Filmin 35 mm nitrat kopyasının Mimar Sinan Güzel Sanatlar Üniversitesi Prof. Sami Şekeroğlu Sinema-TV Merkezi arşivinde bulunması ve ardından taranması, görsel malzemeye yaklaşımımızda önemli bir dönüm noktası oldu. Bu sayede, ilk başta elde ettiğimiz düşük kaliteli kopyalara kıyasla çok daha ayrıntılı bir şekilde çalışma imkânı bulduk. Ayrıca bu süreçte, sergide tümüyle yer verdiğimiz, daha önce görülmemiş 20 dakikalık bir görüntü de ortaya çıktı.
Daha önce doğrudan bir film üzerine yoğunlaşan bir projede çalışmamıştım; fakat filmi kendi başına bir nesne olarak ele alma ve üretim koşullarını inceleme fikrine ilgi duydum. Kavramsal çerçevesi, sıklıkla yer ve imgeyi geniş sosyal, tarihsel ve politik bağlamlarda keşfeden disiplinlerarası işbirlikleri içeren genel pratiğimle de örtüşüyordu.

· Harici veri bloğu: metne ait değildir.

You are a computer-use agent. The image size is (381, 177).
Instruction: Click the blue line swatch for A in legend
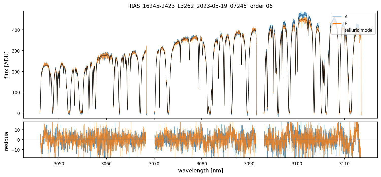tap(337, 17)
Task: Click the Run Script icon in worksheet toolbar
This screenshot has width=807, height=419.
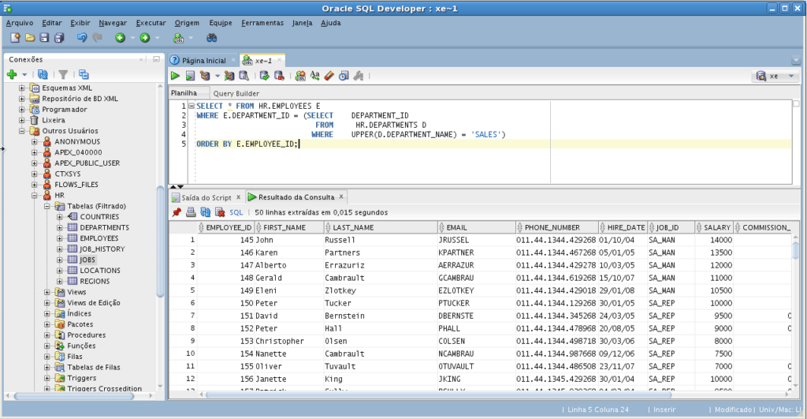Action: click(x=190, y=76)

Proje, senarist Caner Yalçın ve film tarihçisi Dilek Kaya ile yakın işbirliği içinde geliştirildi. Onların katkıları, çalışmanın kapsamını genişletmede ve malzemeye daha açık uçlu, eleştirel bir yaklaşımla yönelmemizde belirleyici oldu. Araştırmanın son aşamaları ve sergi, Salt ekibiyle birlikte geliştirildi.
Orijinal filmin çekildiği coğrafyalar (Sivrialan, Ürgüp ve daha sonra İstanbul’un kentsel çeperleri) sergiye yönelik görsel ve mekânsal yaklaşımınızı nasıl etkiledi?
Bu mekânlar, serginin görsel veya mekânsal yaklaşımını doğrudan etkilemedi. Ancak araştırma süreci—arşiv materyali toplamak, röportajlar yapmak ve orijinal çekim yerlerini ziyaret etmek—1950’ler Türkiye’sinin sosyal ve politik gerçekliklerine dair anlayışımı derinleştirdi.
Sergi, filmdeki kopukluklar, eklemeler ve tuhaflıklarla ilişki kuran video yerleştirmeleri, özenle seçilmiş objeler ve keşif niteliğindeki bir senaryoyu bir araya getiriyor. Filmi bütünüyle sunmamayı tercih ettik (yine de bir versiyonu kamusal program kapsamında gösterilecek). Bunun yerine, sergide ziyaretçilerin doğrudan inceleyebileceği senaryo üzerinden temsil ettik.
Biz, ortak araştırma sürecini, serginin geliştirilmesini, eşlik eden e-yayını ve arşivi, projenin ayrılmaz bileşenleri olarak görüyoruz. Bu anlamda sergi, nihai bir sonuçtan çok, bir başlangıç noktası işlevi görüyor.